[Materials provided]

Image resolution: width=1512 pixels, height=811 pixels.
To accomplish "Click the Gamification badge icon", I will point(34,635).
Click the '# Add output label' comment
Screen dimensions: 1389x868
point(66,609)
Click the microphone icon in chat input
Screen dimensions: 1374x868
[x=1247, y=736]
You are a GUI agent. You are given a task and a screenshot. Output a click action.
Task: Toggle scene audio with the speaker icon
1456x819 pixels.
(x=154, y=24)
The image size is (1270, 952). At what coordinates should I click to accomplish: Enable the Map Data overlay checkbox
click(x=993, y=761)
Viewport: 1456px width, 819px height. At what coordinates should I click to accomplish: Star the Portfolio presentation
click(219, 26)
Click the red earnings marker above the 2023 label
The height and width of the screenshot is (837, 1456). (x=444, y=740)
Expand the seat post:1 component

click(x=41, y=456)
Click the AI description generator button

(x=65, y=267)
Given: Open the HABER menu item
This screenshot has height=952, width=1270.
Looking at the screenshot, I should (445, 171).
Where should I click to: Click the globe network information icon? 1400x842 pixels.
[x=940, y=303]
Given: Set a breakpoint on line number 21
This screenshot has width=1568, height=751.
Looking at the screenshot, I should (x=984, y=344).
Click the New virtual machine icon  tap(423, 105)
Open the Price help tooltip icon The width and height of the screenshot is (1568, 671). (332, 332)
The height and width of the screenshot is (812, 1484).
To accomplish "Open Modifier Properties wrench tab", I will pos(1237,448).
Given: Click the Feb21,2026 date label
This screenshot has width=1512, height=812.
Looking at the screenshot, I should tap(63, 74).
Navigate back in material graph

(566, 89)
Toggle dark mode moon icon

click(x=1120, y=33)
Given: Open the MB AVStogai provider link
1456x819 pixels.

[/Materials provided]

▶ [To do] Each line in the listing above from the one containing "You are a GUI" through the one containing "Given: Set a breakpoint on line number 21" should be repeated exactly, and no other line.

▶ [Response for this exercise]
You are a GUI agent. You are given a task and a screenshot. Output a click action.
Task: Toggle scene audio with the speaker icon
1456x819 pixels.
(x=154, y=24)
The image size is (1270, 952). At what coordinates should I click to accomplish: Enable the Map Data overlay checkbox
click(x=993, y=761)
Viewport: 1456px width, 819px height. At what coordinates should I click to accomplish: Star the Portfolio presentation
click(219, 26)
Click the red earnings marker above the 2023 label
The height and width of the screenshot is (837, 1456). (x=444, y=740)
Expand the seat post:1 component

click(x=41, y=456)
Click the AI description generator button

(x=65, y=267)
Given: Open the HABER menu item
This screenshot has height=952, width=1270.
Looking at the screenshot, I should (445, 171).
Where should I click to: Click the globe network information icon? 1400x842 pixels.
[x=940, y=303]
Given: Set a breakpoint on line number 21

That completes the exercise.